-- Start of RECORD EXTRACTS --
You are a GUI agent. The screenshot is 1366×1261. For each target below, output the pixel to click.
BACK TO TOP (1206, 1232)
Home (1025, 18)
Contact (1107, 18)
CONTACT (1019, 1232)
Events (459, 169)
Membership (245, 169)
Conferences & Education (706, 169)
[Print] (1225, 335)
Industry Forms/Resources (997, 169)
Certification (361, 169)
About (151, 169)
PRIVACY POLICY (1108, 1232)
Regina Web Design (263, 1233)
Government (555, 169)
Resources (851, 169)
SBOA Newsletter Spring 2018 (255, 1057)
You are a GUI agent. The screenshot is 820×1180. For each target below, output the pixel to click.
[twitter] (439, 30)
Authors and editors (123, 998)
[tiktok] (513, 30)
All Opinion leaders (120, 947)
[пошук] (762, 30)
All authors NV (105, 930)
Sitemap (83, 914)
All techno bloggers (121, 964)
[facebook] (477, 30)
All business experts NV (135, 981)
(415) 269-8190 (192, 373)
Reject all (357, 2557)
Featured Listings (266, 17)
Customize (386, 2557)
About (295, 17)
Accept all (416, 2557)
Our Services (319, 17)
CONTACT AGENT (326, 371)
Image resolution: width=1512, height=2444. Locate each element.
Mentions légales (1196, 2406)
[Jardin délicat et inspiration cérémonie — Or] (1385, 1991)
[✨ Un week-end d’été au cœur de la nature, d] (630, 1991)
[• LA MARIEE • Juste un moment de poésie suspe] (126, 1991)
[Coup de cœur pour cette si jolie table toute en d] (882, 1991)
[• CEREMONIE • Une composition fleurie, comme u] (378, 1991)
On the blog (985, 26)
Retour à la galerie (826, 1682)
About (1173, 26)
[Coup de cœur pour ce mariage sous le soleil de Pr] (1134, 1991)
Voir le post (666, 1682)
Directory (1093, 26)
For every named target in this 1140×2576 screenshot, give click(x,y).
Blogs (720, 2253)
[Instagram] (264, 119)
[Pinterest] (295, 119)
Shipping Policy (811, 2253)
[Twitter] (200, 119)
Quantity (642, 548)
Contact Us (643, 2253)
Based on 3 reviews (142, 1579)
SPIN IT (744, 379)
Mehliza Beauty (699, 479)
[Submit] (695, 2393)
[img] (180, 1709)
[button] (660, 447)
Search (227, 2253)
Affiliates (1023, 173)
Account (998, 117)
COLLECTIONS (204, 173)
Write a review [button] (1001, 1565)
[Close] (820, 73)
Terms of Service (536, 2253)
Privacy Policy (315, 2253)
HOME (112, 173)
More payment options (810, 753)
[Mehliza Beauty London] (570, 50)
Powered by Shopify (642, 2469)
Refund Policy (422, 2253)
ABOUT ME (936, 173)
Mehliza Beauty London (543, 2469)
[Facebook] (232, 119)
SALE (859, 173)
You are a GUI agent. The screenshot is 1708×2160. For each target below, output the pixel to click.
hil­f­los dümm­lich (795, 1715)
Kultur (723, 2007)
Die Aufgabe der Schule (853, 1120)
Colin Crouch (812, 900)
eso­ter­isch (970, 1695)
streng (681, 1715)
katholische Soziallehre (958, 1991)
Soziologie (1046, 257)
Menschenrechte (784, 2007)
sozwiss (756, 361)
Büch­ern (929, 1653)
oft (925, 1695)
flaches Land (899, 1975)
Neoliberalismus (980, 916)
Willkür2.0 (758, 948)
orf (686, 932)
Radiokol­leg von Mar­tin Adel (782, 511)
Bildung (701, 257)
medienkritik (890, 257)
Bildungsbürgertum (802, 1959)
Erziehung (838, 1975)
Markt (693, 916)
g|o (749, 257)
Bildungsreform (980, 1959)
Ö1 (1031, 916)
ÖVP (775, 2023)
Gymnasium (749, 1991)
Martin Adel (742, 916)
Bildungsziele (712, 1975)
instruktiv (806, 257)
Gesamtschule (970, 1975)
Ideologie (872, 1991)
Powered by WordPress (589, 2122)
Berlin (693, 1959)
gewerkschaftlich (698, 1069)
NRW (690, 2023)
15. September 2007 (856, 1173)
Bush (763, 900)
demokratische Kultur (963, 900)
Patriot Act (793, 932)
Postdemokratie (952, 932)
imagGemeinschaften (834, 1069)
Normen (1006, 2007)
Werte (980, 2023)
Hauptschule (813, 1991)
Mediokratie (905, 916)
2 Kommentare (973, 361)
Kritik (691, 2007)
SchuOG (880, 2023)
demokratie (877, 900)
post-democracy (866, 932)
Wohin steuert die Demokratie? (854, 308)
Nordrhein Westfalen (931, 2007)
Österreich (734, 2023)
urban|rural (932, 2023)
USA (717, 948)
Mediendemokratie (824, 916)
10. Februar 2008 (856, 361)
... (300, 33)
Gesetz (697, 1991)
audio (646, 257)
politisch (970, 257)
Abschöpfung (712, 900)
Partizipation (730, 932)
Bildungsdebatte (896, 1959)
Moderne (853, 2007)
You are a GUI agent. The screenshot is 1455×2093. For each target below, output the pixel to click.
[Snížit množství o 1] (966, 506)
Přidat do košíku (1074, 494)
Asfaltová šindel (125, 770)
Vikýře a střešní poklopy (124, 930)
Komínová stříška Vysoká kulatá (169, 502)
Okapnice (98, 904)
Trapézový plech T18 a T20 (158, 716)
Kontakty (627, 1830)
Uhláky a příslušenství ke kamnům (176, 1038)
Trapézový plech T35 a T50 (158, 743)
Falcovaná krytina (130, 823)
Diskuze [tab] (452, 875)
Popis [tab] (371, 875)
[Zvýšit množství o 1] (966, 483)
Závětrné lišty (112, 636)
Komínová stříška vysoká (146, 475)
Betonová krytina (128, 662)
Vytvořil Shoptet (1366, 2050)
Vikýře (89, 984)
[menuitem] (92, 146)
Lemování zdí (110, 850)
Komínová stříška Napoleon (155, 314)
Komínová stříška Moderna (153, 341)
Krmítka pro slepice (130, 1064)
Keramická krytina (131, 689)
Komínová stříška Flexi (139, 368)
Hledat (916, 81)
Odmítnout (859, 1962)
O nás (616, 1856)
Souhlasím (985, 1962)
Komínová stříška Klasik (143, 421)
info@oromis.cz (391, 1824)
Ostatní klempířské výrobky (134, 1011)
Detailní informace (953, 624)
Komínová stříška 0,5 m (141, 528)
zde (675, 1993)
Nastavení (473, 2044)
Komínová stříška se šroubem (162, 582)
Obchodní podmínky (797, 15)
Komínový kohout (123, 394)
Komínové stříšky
-- End of RECORD EXTRACTS --
Please copy the entries again from the line with "Patriot Act (793, 932)" to the line with "[menuitem] (92, 146)", including both of those lines. In the answers, shift each coordinate value up by 118.

Patriot Act (911, 1050)
Postdemokratie (1070, 1050)
imagGemeinschaften (952, 1187)
Normen (1124, 2125)
Werte (1098, 2141)
Hauptschule (931, 2109)
Mediokratie (1023, 1034)
2 Kommentare (1091, 479)
Kritik (809, 2125)
SchuOG (998, 2141)
demokratie (995, 1018)
post-democracy (984, 1050)
Wohin steuert die Demokratie? (972, 426)
Nordrhein Westfalen (1049, 2125)
Österreich (852, 2141)
urban|rural (1050, 2141)
USA (835, 1066)
Mediendemokratie (942, 1034)
10. Februar 2008 (974, 479)
... (418, 151)
Gesetz (815, 2109)
audio (764, 375)
politisch (1088, 375)
Abschöpfung (830, 1018)
Partizipation (848, 1050)
Bildungsdebatte (1014, 2077)
Moderne (971, 2125)
You are a GUI agent. The screenshot is 1455×2093. For each target below, output the pixel to click.
[Snížit množství o 1] (1084, 624)
Přidat do košíku (1192, 612)
Asfaltová šindel (243, 888)
Vikýře a střešní poklopy (242, 1048)
Komínová stříška Vysoká kulatá (287, 620)
Okapnice (216, 1022)
Trapézový plech T18 a T20 (276, 834)
Kontakty (745, 1948)
Uhláky a příslušenství ke kamnům (294, 1156)
Trapézový plech T35 a T50 (276, 861)
Falcovaná krytina (248, 941)
Diskuze [tab] (570, 993)
Popis [tab] (489, 993)
[Zvýšit množství o 1] (1084, 601)
Závětrné lišty (230, 754)
Komínová stříška vysoká (264, 593)
Betonová krytina (246, 780)
Vytvořil Shoptet (1484, 2168)
Vikýře (207, 1102)
[menuitem] (210, 264)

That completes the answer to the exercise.